**Reading text**
════════
Judy Rankin ( Torluemke; born February 18, 1945) is an American professional golfer and golf broadcaster. A member of the World Golf Hall of Fame, she joined the LPGA Tour in 1962 at age 17 and won 26 tour events.

Since 2010, Rankin has served as the lead analyst for LPGA Tour telecasts on the Golf Channel. She previously served as an expert analyst for golf coverage on ESPN/ABC.

Amateur career
Born and raised in St. Louis, Missouri, Rankin won the Missouri Amateur at age 14 in 1959. The next year she was the low amateur at the U.S. Women's Open, and was on the cover of Sports Illustrated in 1961 at age 16. She turned pro the following year.

Professional career
Rankin's first LPGA Tour win came in 1968 and she won 26 events, topping the money list in 1976 and 1977. She finished in the top ten on the money list eleven times between 1965 and 1979, and was the first to win over $100,000 in a season on the LPGA Tour (over $150,000 in 1976).
════════
**Provided data**
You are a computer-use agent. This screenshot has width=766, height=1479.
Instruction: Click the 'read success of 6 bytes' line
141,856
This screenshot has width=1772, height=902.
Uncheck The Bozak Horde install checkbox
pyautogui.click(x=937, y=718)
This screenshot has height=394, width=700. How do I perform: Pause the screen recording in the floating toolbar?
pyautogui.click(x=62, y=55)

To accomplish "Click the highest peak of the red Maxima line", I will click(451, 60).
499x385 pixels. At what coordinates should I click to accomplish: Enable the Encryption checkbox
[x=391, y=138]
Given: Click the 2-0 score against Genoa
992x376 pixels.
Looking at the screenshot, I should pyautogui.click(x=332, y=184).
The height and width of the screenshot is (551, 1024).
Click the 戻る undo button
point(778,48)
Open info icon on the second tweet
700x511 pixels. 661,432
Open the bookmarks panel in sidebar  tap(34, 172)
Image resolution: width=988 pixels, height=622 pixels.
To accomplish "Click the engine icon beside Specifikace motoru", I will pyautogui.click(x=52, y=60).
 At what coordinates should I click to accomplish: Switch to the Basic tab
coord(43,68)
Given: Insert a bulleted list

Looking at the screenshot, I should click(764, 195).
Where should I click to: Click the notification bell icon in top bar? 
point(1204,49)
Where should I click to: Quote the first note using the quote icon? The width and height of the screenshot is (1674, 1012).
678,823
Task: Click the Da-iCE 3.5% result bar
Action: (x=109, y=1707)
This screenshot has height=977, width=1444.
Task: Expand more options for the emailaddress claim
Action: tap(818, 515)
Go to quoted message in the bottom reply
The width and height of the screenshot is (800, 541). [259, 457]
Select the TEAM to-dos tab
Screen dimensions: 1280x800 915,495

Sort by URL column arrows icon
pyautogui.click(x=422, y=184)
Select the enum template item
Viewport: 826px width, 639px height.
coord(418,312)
════════
**To do**
- A) According to the Judy Rankin text, at what age did she win the Missouri Amateur?
- B) Reproduce the part of the Judy Rankin text starting at "Since 2010, Rankin" and ending at "(over $150,000 in 1976).", changing every "money list" to "earnings list".

**Responses for each task**
- A) She won it at age 14, in 1959.

- B)
Since 2010, Rankin has served as the lead analyst for LPGA Tour telecasts on the Golf Channel. She previously served as an expert analyst for golf coverage on ESPN/ABC.

Amateur career
Born and raised in St. Louis, Missouri, Rankin won the Missouri Amateur at age 14 in 1959. The next year she was the low amateur at the U.S. Women's Open, and was on the cover of Sports Illustrated in 1961 at age 16. She turned pro the following year.

Professional career
Rankin's first LPGA Tour win came in 1968 and she won 26 events, topping the earnings list in 1976 and 1977. She finished in the top ten on the earnings list eleven times between 1965 and 1979, and was the first to win over $100,000 in a season on the LPGA Tour (over $150,000 in 1976).